- [How to complete this task] Apart from the pictures, reproduce the data below exactly as it stands.

=== Provided entries ===

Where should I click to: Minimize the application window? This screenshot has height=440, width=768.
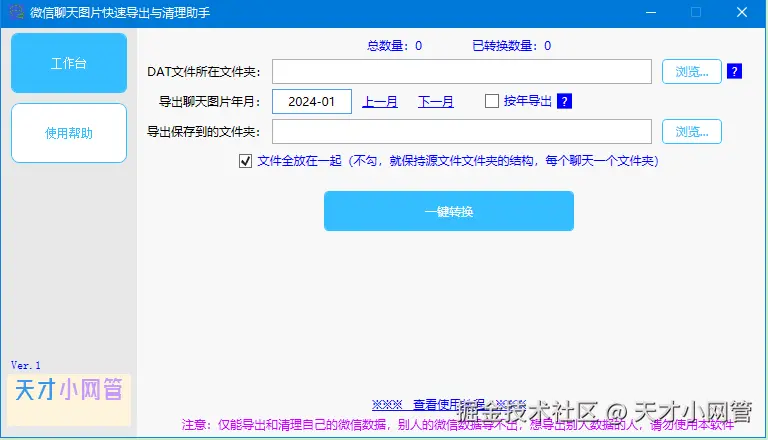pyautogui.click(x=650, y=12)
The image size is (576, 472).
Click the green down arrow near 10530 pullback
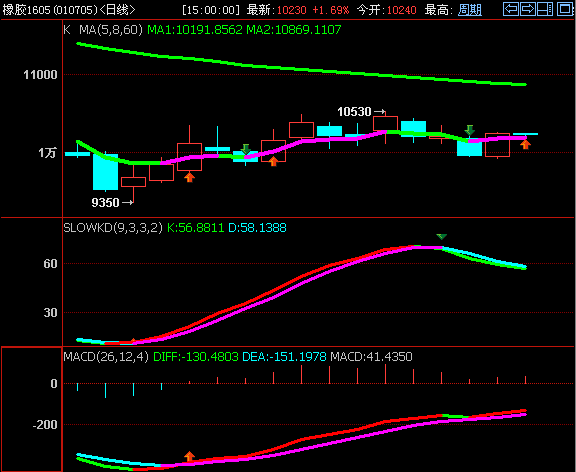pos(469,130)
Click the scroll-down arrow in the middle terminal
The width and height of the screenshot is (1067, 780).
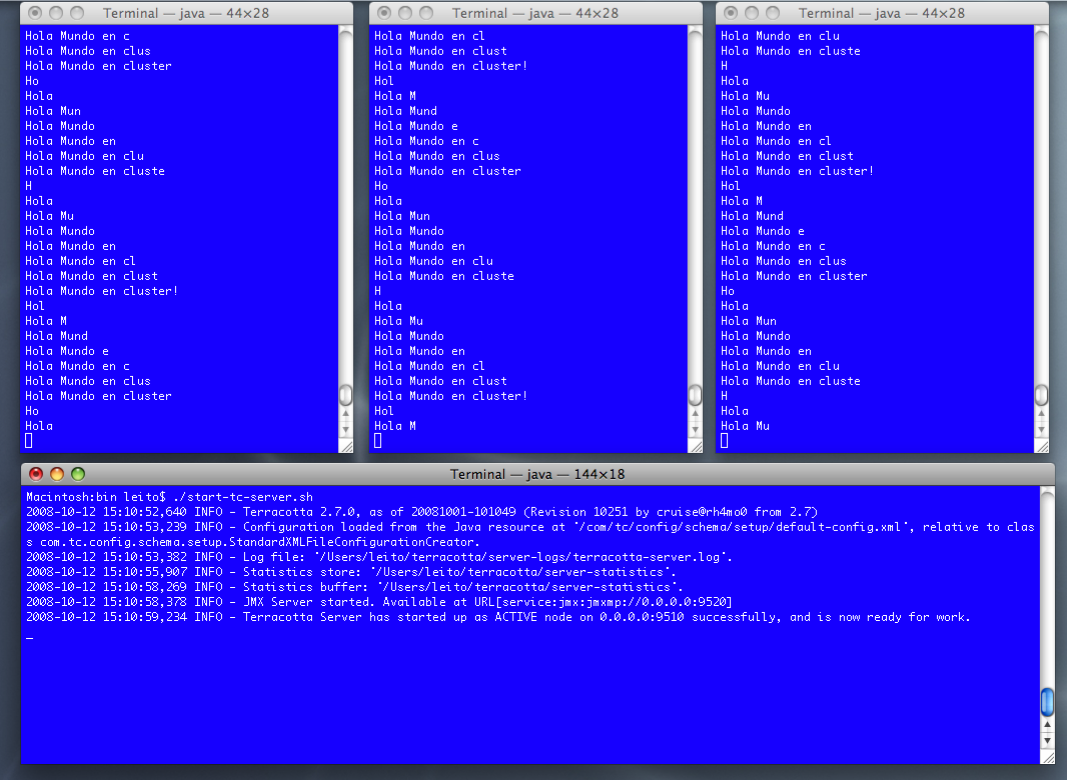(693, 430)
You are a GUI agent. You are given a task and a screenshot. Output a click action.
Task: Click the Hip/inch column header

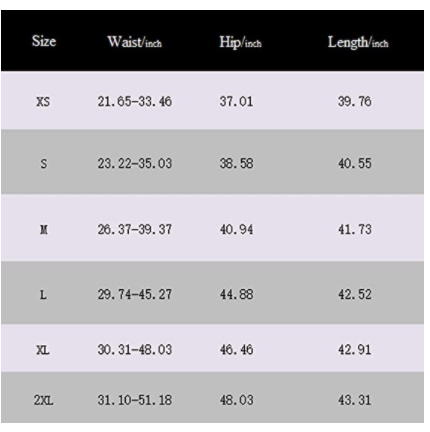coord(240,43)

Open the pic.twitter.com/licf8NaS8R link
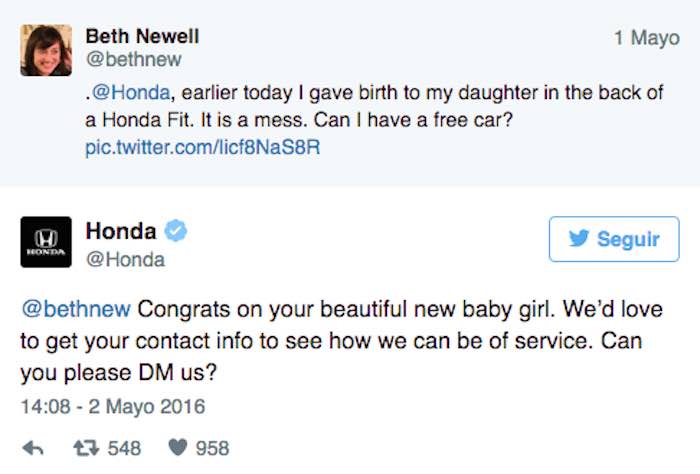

===

- [Completed exercise]
Where should I click to: Minimize the application window? This screenshot has height=440, width=768.
pyautogui.click(x=650, y=12)
The image size is (576, 472).
Click the green down arrow near 10530 pullback
pos(469,130)
Click the scroll-down arrow in the middle terminal
The width and height of the screenshot is (1067, 780).
(693, 430)
You are a GUI agent. You are given a task and a screenshot. Output a click action.
Task: Click the Hip/inch column header

coord(240,43)

Open the pic.twitter.com/licf8NaS8R link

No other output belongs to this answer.